TRY IT:
Repeat word for word the line with "Image resolution: width=1912" and every line after it until the records below run out.

Start of PROVIDED RECORDS

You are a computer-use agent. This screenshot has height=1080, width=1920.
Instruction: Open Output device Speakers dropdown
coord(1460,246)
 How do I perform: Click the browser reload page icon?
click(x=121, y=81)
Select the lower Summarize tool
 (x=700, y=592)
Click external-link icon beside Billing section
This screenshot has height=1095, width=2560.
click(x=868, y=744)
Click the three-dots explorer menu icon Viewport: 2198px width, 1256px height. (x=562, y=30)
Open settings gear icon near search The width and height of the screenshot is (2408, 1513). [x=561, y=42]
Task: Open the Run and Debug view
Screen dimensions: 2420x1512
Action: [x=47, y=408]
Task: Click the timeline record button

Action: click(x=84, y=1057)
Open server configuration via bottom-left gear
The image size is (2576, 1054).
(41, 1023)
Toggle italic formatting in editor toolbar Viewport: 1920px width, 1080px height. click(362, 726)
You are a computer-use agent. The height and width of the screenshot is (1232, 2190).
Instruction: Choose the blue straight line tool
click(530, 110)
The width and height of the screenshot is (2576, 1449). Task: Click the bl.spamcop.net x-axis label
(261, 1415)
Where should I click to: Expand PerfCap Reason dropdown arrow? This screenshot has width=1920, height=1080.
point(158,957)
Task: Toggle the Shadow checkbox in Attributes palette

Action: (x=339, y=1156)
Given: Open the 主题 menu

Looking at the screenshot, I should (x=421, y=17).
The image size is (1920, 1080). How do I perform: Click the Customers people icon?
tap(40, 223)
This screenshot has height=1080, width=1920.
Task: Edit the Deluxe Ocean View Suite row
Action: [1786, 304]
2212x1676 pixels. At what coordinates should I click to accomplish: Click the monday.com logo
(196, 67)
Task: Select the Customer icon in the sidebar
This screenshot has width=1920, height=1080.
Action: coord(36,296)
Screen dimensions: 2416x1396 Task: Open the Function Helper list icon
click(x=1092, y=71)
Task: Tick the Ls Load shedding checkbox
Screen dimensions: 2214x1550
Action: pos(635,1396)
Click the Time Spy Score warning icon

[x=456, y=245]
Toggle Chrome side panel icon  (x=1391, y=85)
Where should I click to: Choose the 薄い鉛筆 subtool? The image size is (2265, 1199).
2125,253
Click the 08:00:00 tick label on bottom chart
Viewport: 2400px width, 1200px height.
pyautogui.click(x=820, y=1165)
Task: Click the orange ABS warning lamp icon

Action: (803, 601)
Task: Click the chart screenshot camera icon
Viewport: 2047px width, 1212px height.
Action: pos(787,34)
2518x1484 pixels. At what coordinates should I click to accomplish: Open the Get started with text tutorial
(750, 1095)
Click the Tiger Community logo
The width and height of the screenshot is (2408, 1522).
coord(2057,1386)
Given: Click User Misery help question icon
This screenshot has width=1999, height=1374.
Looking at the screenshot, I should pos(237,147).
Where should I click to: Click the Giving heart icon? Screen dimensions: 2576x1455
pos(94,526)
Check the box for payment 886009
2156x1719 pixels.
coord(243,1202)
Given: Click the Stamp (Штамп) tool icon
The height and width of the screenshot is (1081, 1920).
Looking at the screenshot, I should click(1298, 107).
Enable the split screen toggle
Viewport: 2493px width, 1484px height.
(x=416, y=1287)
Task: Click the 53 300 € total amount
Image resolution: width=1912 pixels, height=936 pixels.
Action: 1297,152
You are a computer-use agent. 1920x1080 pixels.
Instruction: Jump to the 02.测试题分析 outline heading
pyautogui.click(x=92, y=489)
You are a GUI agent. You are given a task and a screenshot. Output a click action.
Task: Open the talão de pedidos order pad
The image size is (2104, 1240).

End of PROVIDED RECORDS

RESPONSE BOX:
Image resolution: width=1912 pixels, height=936 pixels.
Action: 1297,152
You are a computer-use agent. 1920x1080 pixels.
Instruction: Jump to the 02.测试题分析 outline heading
pyautogui.click(x=92, y=489)
You are a GUI agent. You are given a task and a screenshot. Output a click action.
Task: Open the talão de pedidos order pad
The image size is (2104, 1240).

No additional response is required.